Investigating the mechano-biology of tissues at the nanoscale is paramount to establish not only the link between their forms and functions but also the inception of several diseases and disorders. As a scientist, I have always been fascinated to understand how machines work, how forces are transmitted and what defines the shape of objects, especially in the natural environment.

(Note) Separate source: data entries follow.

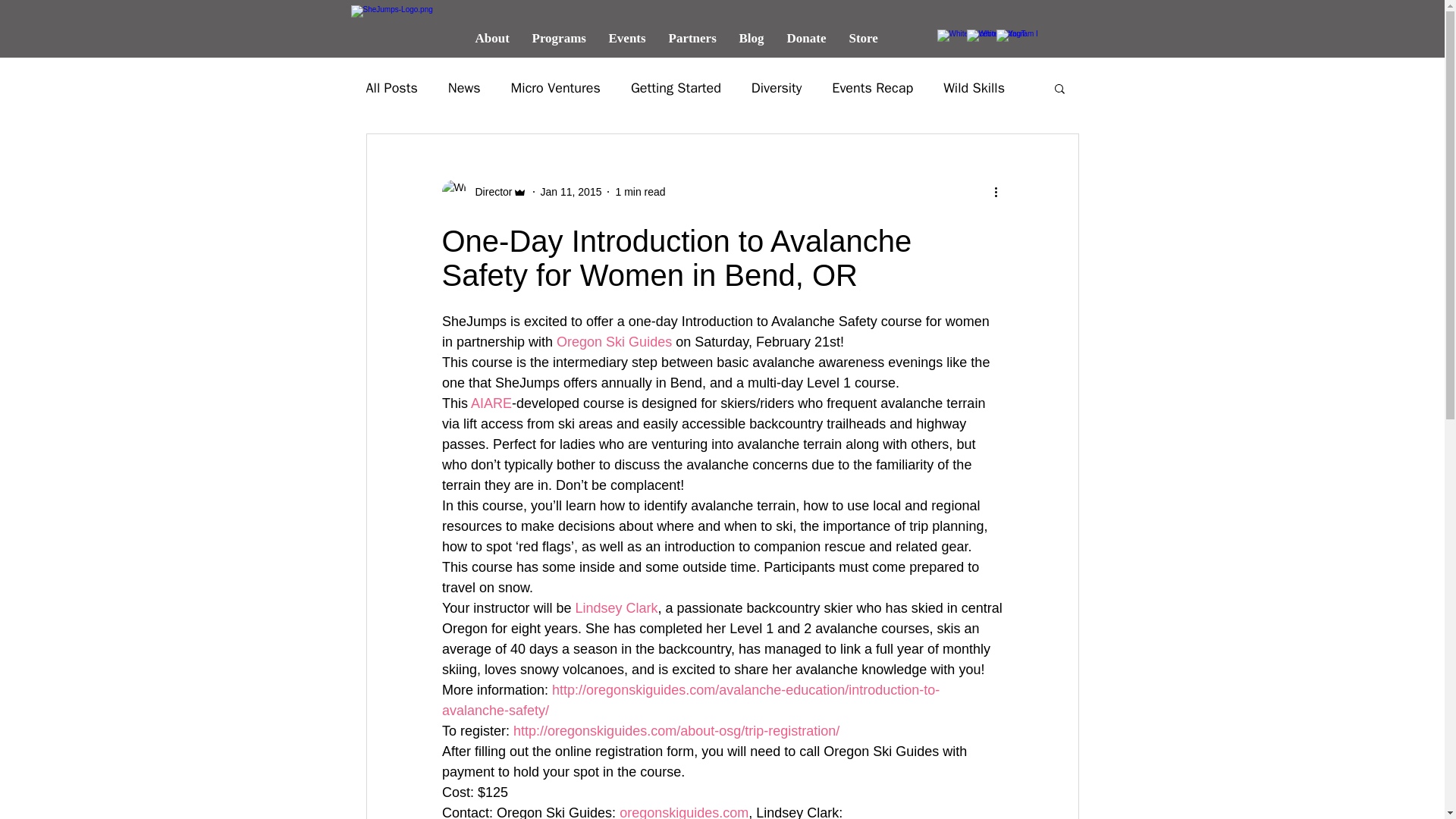
Donate (805, 37)
Events Recap (871, 87)
News (464, 87)
About (492, 37)
All Posts (390, 87)
Wild Skills (973, 87)
Director (488, 191)
Blog (752, 37)
1 min read (639, 191)
Programs (557, 37)
Given the description of an element on the screen output the (x, y) to click on. 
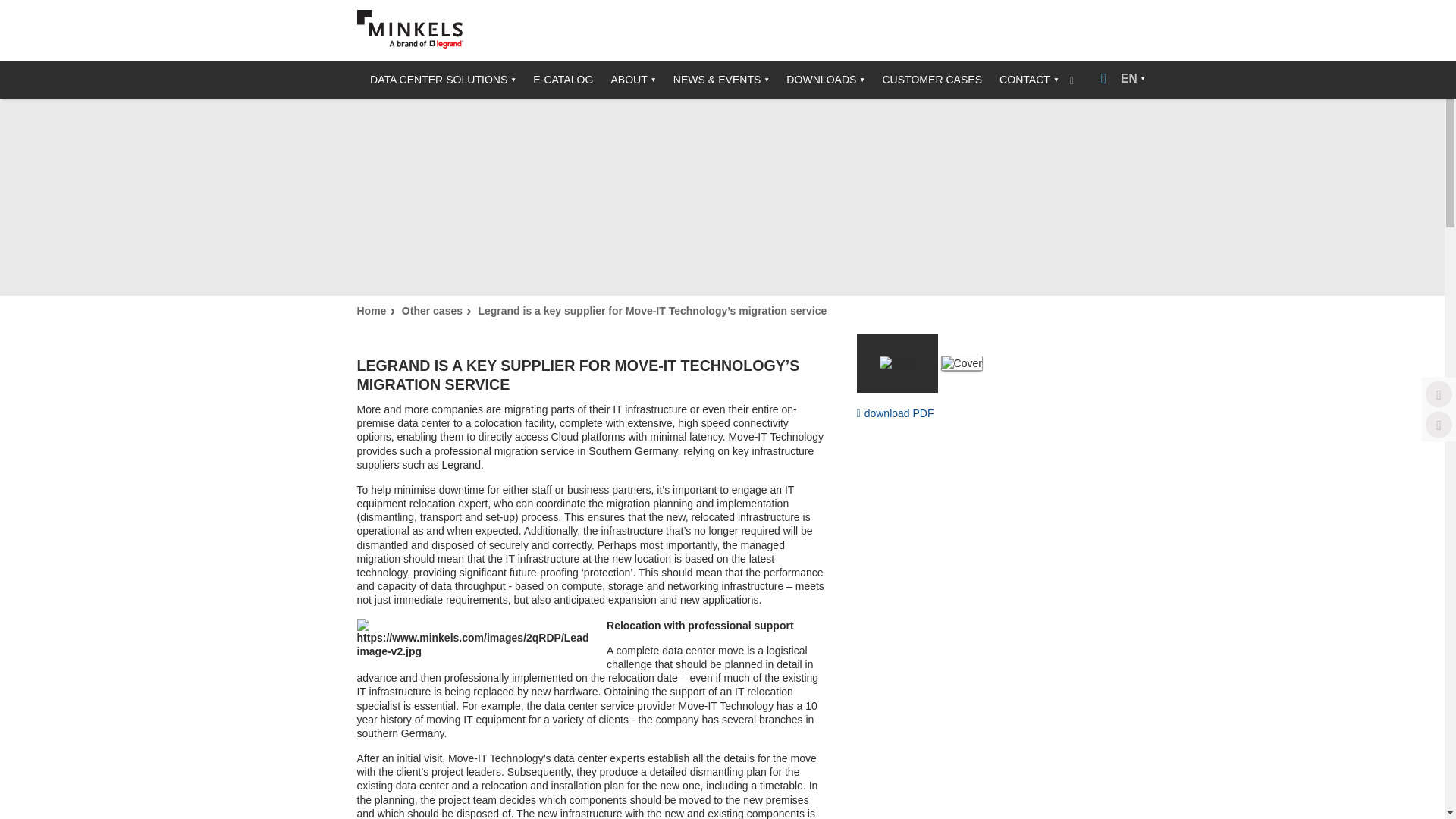
DOWNLOADS (818, 79)
Go to minkels.com (409, 28)
DATA CENTER SOLUTIONS (436, 79)
E-CATALOG (556, 79)
ABOUT (626, 79)
Given the description of an element on the screen output the (x, y) to click on. 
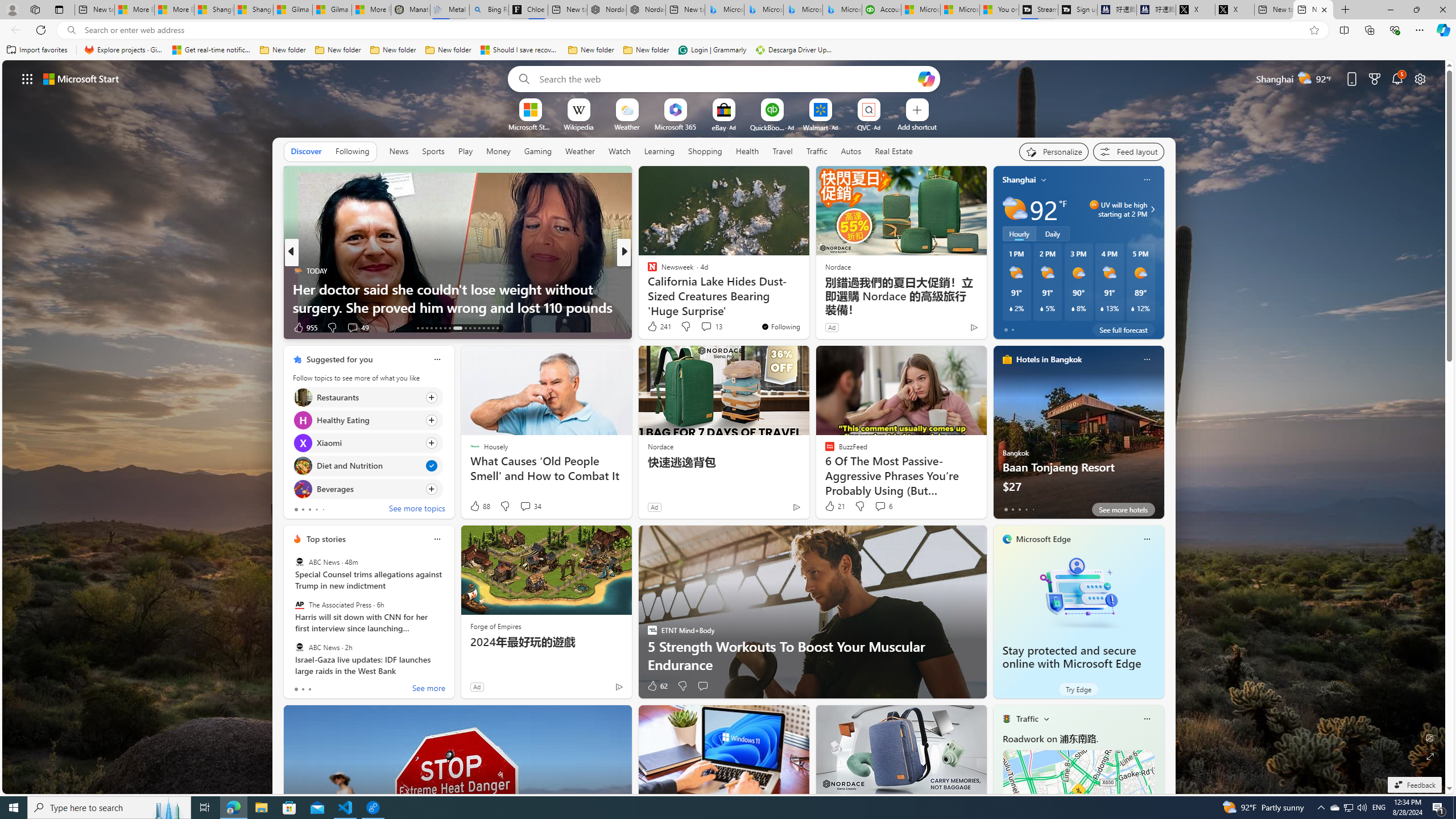
next (448, 432)
AutomationID: tab-24 (474, 328)
previous (288, 432)
Learning (659, 151)
View comments 18 Comment (707, 327)
Accounting Software for Accountants, CPAs and Bookkeepers (881, 9)
Weather (580, 151)
Microsoft rewards (1374, 78)
USA TODAY College Sports Wire (647, 270)
Shopping (705, 151)
Watch (619, 151)
tab-1 (302, 689)
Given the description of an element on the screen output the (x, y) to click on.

My research groups works on the application of atomic force microscopy to advance the knowledge and discover in the diagnosis of diseases, cell-host interactions and materials characterisation. Traditionally reserved to physical/biophysical research, AFM has to date struggle to make an impact in medicine and diagnostics. However, by working closely with clinicians and patients but also with physicists, chemists and engineers, we have been able to translate this advanced nanometrology and imaging technique for patients’ benefits. This was made possible by merging AFM metrology with histology for example. Over the last 4 years, our approach has been introduced successfully in research fields related to ageing, connective and mineralised tissue disorders and finally bacteriology.
By combining our newly developed Quantitative Nanohistology approach performed directly on human histological biopsies together with an in-house collagen scaffold ageing model and advanced computational chemistry, we have been able to propose and verify a new model of collagen adaptation to the ageing process in connective tissues. This model brings new light on the previously deleteriously described role of Advanced Glycation End-products accumulation in connective tissue. The basis of this research will drive the development of new reactive scaffolds that can be tailored as function of the age of the patients or tissue site.